Video Transcript
This video is all about mutable workloads, the evolution to immutable workloads, some additional details on them. We'll examine a mutable workload pipeline. To really understand what an immutable workload is, let's take a look at the history of server management. In the traditional world, we took care of our servers, we gave them names, you treated them as pets. But in the immutable world, the perspective on servers changes. You look at them more like cattle. They have no names, no individualized treatment, just a herd of resources intended for a specific purpose. The traditional model states back to physical server management and virtual machine management. It's probably how you managed servers on-prem today and likely you do this to manage Cloud-based servers. This is where human admin is logging into the machine.
They're deploying applications on top of a base operating system. Patching is taking place. With this human intervention, you can create configuration drift. Basically, you have a server that is a snowflake, very unique, something that you don't know how exactly it gotten to the state it got and you may not be able to reproduce it if you needed to. In this traditional model, there's also a high uptime expectation on servers because they're constantly running and just like your pets, you want them to stay around and be available. Progressing to automated management. This is where we still have some logins by humans, but much less. Item potent automation such as Ansible, chef, salt or puppet, is used to deploy applications and patch the operating systems. This also reduces the amount of configuration drift and it's easier to recreate the servers since the technologies like Ansible, chef, and salt are basically a collection of scripts that are used to install the applications and set up the virtual machine, and this allows you to recreate the virtual machine or a very comparable virtual machine at a future point in time. Finally, we get to the immutable. This is where you have a base image and you also have all the OS and all the applications deployed. In this paradigm, remote login is usually disabled.
There's no patching our deployments to the running instances. This ensures no configuration drift, but it also increases the frequency that you're going to rotate the actual images and servers themselves. You may see this concept described as ephemeral, which is another way of saying lasting for a very short time. Just like the cow is to the herd, has a very limited lifetime in a very specific use, the same mindset is applied when you're dealing with immutable servers. Talking a little bit more about immutable workloads. There are some real security benefits. You don't patch the actual running systems. We've talked about that you'll actually recreate the image with the patches themselves already applied and then you will redeploy that server. You prevent changes without consistency. It simplifies the update roll-out with a replaced the server type mindset, and this includes when you have problematic instances that aren't behaving well, you just replace it. The immutable also provides a great opportunity to ensure your images are hardened.

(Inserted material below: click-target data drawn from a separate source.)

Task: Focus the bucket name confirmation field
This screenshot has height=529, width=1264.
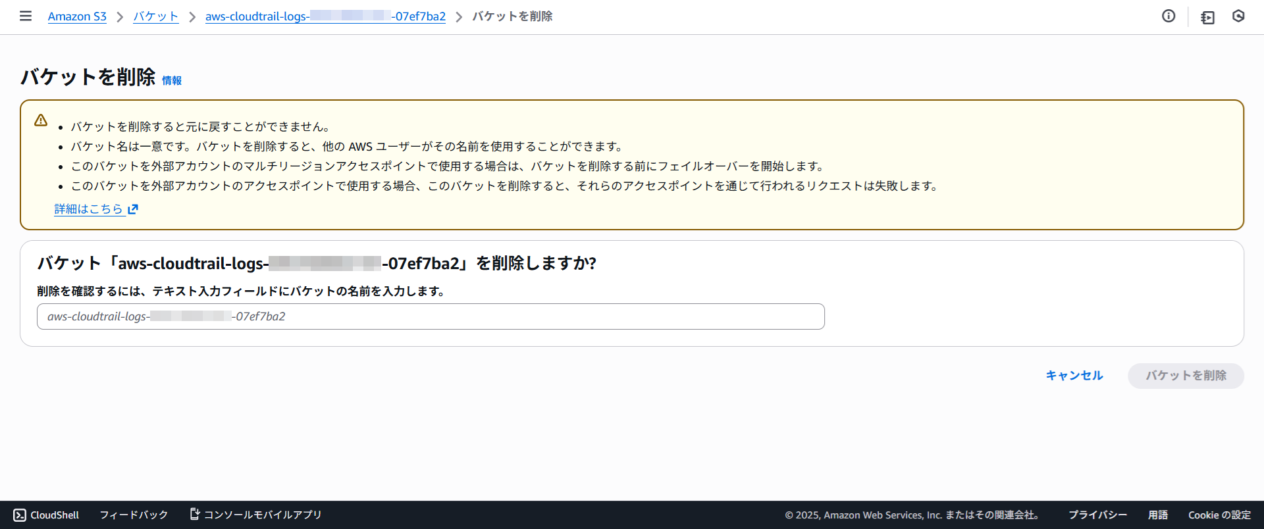Action: (431, 316)
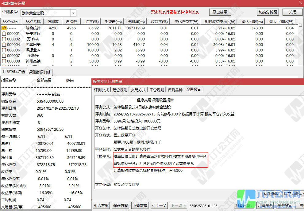Open the 组合评测 dropdown options

pos(251,205)
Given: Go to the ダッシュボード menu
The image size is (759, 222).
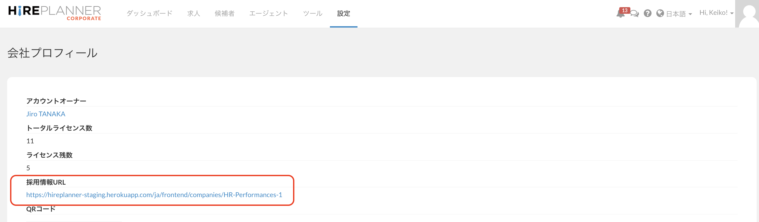Looking at the screenshot, I should [x=149, y=13].
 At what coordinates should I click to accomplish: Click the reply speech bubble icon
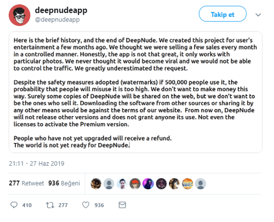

You can get to the level where you whitelist certain OS processes that are allowed to run, establish read only file systems, and setup file integrity alerts in case any of the local files do get modified on these machines because you're not expecting that to happen. All of this is really integrating security into the design testing and image creation process. It's an opportunity to shift left security and have these considerations accounted for closer to the actual development time instead of having security as an afterthought. There are also some implications when using immutable workloads. Consistent image creation process. You need to get this and we're going to talk about this in a second. You want to integrate security testing with that image creation. You'll disable and restrict logins before deploying to production because again, we don't want someone going onto this machine and manipulating our change in configuration, it's really intended to be used as is. Local logs should be offloaded are fully externalized. We talked about ephemeral, being short-lived.
These servers may not be around. If you expect to have the logs sit in the read writable sections and want to come back and check them on a weekly, monthly, yearly basis, that machine may be gone and so will those local logs. Finally, you want to manage a service catalog of the different images. This allows you to keep track of which images should be used for deploying which applications. It also allows you to take advantage of deep dive hardening efforts on certain images and create standards against which other individuals and teams can build off of. This workflow demonstrates an immutable workload pipeline. The process of creating these immutable servers. Starting on the far left, you have the server configuration, an image or container configuration, and source code. I'm using technologies like Packer and other Cloud providers specific solutions.
These artifacts can be managed in version controlled directly for the CCSk exam, it's important to know that the security testing is integrated into the workload building pipeline. You have a continuous integration server and you have an automated process to ensure and perform checks and balances to make sure that the produced image will be compliant with the various policies that you have. The more automated you can do this, the less demand is going to place on your security team to be involved in the day-to-day development activities of different teams as they are revising and amending their server images.
When the security tests have been complete, you end up producing a master image file. This image file is then undergoes manual or automated acceptance testing and it gets deployed to the "Cloud" hopefully using an automated procedure. In this video, we went over the evolution of immutable workloads. We talked more about immutable workloads, the security benefits and the implications, and then we examined immutable workload Python, how security is integrated into the process of creating these immutable workloads.